## [EXERCISE INSTRUCTIONS]
Transcribe exactly, and only, the lines from the one containing "How do I perform: Open athlete MO Ilhwan?" through the end of the entries below, leaving the pictures out.

## [AVAILABLE RECORDS]
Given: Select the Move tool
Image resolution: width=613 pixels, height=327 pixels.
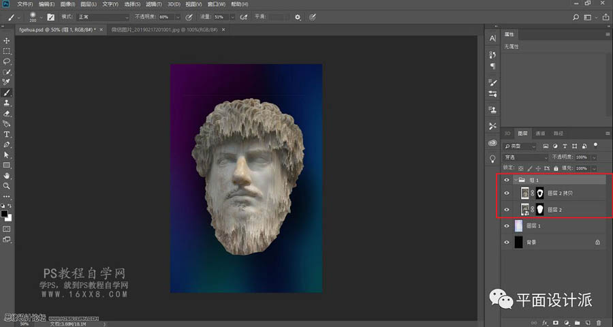Looking at the screenshot, I should pos(7,41).
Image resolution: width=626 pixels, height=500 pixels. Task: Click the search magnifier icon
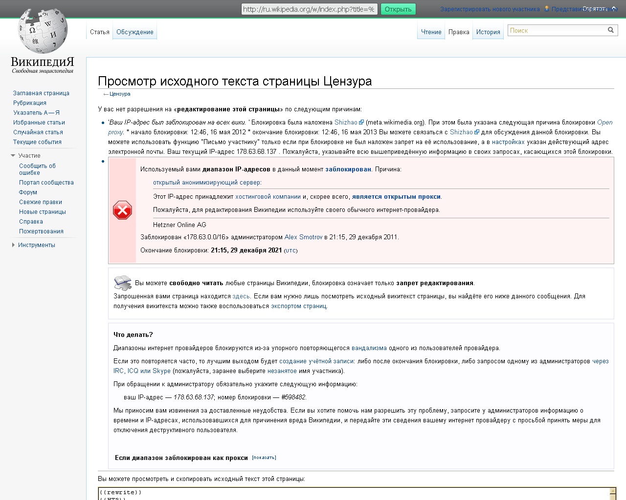[610, 30]
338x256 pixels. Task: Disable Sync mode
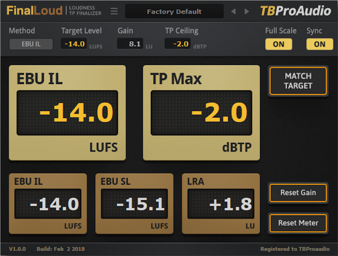pyautogui.click(x=320, y=44)
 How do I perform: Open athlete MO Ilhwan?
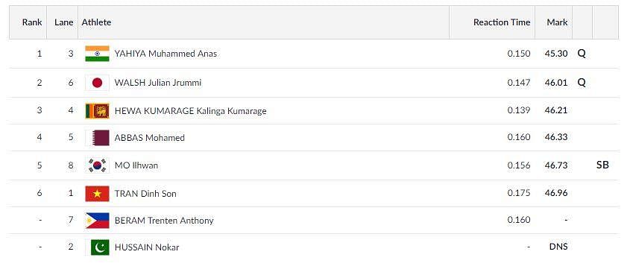136,165
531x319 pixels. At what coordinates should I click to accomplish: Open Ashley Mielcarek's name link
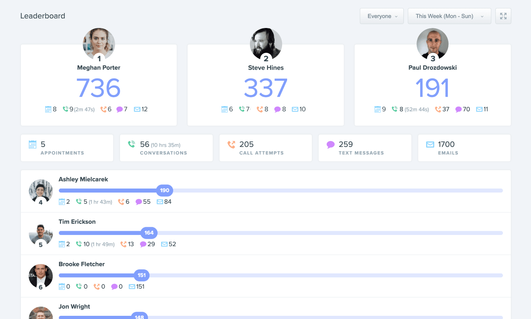pyautogui.click(x=83, y=179)
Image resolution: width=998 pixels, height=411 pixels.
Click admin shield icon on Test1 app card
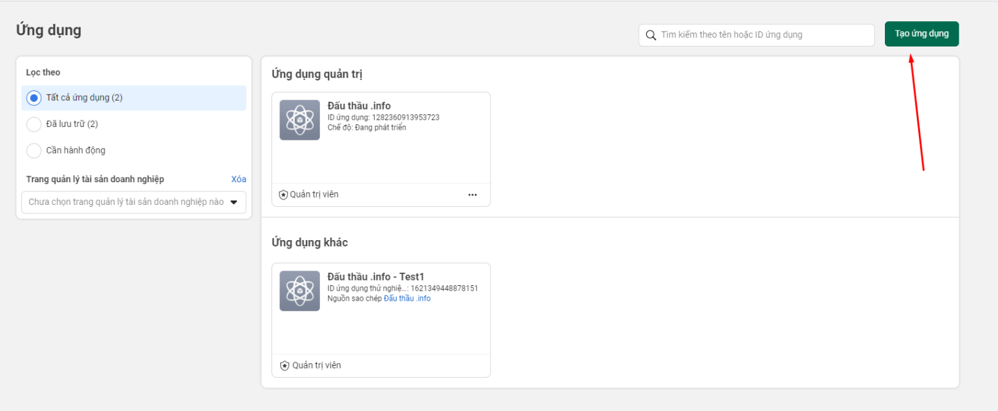pyautogui.click(x=285, y=366)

## [TASK RESULT]
 How do I perform: Open athlete MO Ilhwan?
136,165
531x319 pixels. At what coordinates should I click to accomplish: Open Ashley Mielcarek's name link
pyautogui.click(x=83, y=179)
Image resolution: width=998 pixels, height=411 pixels.
Click admin shield icon on Test1 app card
pyautogui.click(x=285, y=366)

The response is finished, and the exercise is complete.